We thank Dave Golowenski
for his article in Columbus Dispatch on Sunday, May 22, 2005 and to the Columbus
Dispatch for giving us permission to reprint it here.
OUTDOORS
HEAVYWEIGHT CATS OF WORLD
Masters of the good fight, channel cats rule at Hoover
Published: Sunday, May 22, 2005
By Dave Golowenski
FOR THE COLUMBUS DISPATCH

Photo caption:
Jim Horan gives his boated channel cats a kiss for good luck before freeing
them.
A coin flip might have been the only
scientific way to determine which whiskered face was gasping harder for air, Jim
Horan's or that of the 31-inch channel cat he'd just fished out of Hoover
Reservoir on Wednesday.
Anyway, Horan was the only one of the two
doing any real talking as he held up for display the living trophy won in a
literally breathtaking confrontation.
"Hey, I didn't say I was as fit as an Olympic
champion,'' he would say later, the sweat long evaporated from his 64-year-old
brow.
Horan was trying a new spot along the western
shore of the north-most pool at Hoover. This time of year, though the time is
nearing an end, the channel cats hang out where willows tread water in shallows
that in weeks to come will be high-and-dry shoreline.
Water at Hoover has been higher than normal
for the last couple of years, drowning and flushing away the willow thickets
from a spot a few hundred yards north that both Horan and the cats used to
frequent. Thus, the Columbus fisherman explained, came this spring the need for
a move.
"This is the first time I've fished this
particular spot,'' he said.
Exactly one week before and at a different
location, Horan and a buddy had boated 28 channel cats and lost another 10 or 12
-- not to mention too many hooks, line and bobbers -- to snags and catfish
muscle. The fishing May 11 had almost reached the point of being too good.
Almost, Horan emphasized, realizing the potential blasphemy.
No, the growing weariness from all that
tugging and pulling hadn't been the problem.
"I didn't have time to light a pipe,'' Horan
said.
A single not-nearly-so-frantic day on the
water had intervened between that Wednesday and this. Horan was wondering
whether the channel cats already were beginning to abandon the shallows and head
for deeper water, as is their normal pattern as summer approaches and water
warms.
It was looking, though, that speculations
about the need to follow the migrating cats over to the riprap near the Sunbury
Road bridge were somewhat premature. One of two 30-inch-plus fish Horan would
land in timber Wednesday was having its way with bait dangled about 2 feet under
a slip bobber.
"I'm not in control,'' Horan said, his voice
quivering in the excitement mode known among sky divers, mountain climbers and
riders of the great roller coasters.
Rod almost doubled over, line pulled so tight
that a finger pluck might have produced an A-flat, the catfish rolled and ran
and zigzagged as if it didn't much care for the game played by the chunk of dead
shad that it thought deserved to be all his.

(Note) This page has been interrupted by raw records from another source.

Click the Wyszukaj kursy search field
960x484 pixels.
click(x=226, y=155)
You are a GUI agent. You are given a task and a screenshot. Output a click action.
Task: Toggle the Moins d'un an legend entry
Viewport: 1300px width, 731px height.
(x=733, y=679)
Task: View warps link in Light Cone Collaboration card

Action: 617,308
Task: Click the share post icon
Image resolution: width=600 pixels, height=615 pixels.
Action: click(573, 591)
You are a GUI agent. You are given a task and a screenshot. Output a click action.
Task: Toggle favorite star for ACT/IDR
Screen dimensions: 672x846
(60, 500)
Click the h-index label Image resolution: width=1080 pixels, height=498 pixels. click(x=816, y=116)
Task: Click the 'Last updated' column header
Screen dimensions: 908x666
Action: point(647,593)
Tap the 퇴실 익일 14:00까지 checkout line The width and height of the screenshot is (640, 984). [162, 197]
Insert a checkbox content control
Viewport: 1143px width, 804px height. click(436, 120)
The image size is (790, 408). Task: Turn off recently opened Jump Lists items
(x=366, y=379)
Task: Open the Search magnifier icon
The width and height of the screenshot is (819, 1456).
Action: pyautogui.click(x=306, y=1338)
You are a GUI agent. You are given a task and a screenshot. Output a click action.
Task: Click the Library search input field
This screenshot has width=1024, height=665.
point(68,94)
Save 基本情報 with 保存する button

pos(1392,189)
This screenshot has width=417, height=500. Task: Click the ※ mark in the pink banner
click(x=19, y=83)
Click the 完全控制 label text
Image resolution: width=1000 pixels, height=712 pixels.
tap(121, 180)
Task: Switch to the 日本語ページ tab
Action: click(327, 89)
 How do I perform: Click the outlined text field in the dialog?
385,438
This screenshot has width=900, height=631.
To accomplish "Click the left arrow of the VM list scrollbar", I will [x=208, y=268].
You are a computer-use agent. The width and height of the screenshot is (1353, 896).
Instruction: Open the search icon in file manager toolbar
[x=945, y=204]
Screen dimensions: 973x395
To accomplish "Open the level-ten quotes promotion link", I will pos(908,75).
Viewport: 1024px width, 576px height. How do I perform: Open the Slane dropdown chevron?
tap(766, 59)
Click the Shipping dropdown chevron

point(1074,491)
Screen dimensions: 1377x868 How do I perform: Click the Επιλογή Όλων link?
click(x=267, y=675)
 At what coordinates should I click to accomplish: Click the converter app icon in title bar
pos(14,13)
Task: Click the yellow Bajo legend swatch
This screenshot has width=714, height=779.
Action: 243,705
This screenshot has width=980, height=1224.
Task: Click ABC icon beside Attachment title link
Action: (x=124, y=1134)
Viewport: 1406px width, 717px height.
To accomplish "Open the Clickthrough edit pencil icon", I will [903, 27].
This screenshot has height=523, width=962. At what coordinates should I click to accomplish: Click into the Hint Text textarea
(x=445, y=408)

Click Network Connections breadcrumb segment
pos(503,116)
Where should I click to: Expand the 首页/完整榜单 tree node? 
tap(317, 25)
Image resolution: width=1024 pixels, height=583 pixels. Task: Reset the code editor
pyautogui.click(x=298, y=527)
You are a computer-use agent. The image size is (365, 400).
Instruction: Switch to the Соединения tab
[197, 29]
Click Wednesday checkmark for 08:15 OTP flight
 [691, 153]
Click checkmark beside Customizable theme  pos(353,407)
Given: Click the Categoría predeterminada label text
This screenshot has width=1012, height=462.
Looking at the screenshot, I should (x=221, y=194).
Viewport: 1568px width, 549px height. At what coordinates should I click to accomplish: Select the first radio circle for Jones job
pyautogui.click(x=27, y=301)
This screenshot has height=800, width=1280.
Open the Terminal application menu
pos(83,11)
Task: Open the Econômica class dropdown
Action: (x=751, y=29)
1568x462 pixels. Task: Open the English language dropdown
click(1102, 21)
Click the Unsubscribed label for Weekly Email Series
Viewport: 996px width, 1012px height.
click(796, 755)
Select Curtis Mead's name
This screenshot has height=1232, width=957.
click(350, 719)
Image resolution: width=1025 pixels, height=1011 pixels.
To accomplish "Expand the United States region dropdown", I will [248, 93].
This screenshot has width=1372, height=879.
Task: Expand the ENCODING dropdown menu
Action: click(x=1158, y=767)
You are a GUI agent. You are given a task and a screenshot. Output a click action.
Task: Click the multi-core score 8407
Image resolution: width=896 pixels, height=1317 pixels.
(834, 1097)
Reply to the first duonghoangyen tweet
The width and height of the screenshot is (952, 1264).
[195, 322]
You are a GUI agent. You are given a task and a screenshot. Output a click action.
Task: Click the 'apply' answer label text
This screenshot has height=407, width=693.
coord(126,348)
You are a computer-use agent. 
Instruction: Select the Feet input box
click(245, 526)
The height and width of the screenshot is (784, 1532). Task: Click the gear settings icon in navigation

Instead, the game was all Horan's as a landing
net skimmed one enormous channel cat, nabbed but not tamed, from the water
surface.
"What a beast. I love 'em over 30 inches,'' he
said. "When you hit 30 and above, you're talking about some horsepower in the
engine.''
Most anglers don't know what they're missing,
Horan said, because most anglers pass on channel cats. Largemouth are favorites
because they get almost as much TV time as poker players, saugeye and crappie
are tasty, smallmouth seem exotic and feisty. And, well, let's not say more
about those uppity trout.
Fishing for channel cats, to hear Horan tell
it, is kind of like walking into a gym and taking on a Buster Douglas
heavyweight. He just can't figure why anybody would bother pummeling on a midget
fake wrestler when there's a chance to go a few rounds with the champ.
"Somebody asks me why I don't fish for
crappie,'' Horan said, "and I tell 'em I never heard of anybody catching a 10-
or 15-pound crappie. If somebody catches a 15-pound crappie, maybe I'll start
fishing for 'em. Besides, my wife kicks my butt when it comes to crappie.''
Horan would boat nine channel cats Wednesday
afternoon, two of them Fish Ohio specimens and each bigger than a school of
crappie. A slew of channels got away, and so did a mini-flotilla of bobbers and
a scrap heap of hooks.
The channel cat that had just taken Horan's
breath away lay inside the landing net on the deck of his pontoon boot. Horan,
pliers in hand, reached down to disengage cold steel from fish. When the channel
opened its gaping mouth, however, out popped a hook impaled on a shad head but
not in the least connected to the lip or cheek of a catfish.
"He wouldn't let go of that shad,'' Horan
said. "If he'd just have opened his mouth, he would've gotten away.''
The closed-mouth cat did return home
forthwith, after first surviving a household custom Horan performs on his boat.
So there it was. A kiss for luck and the big cat was on its way.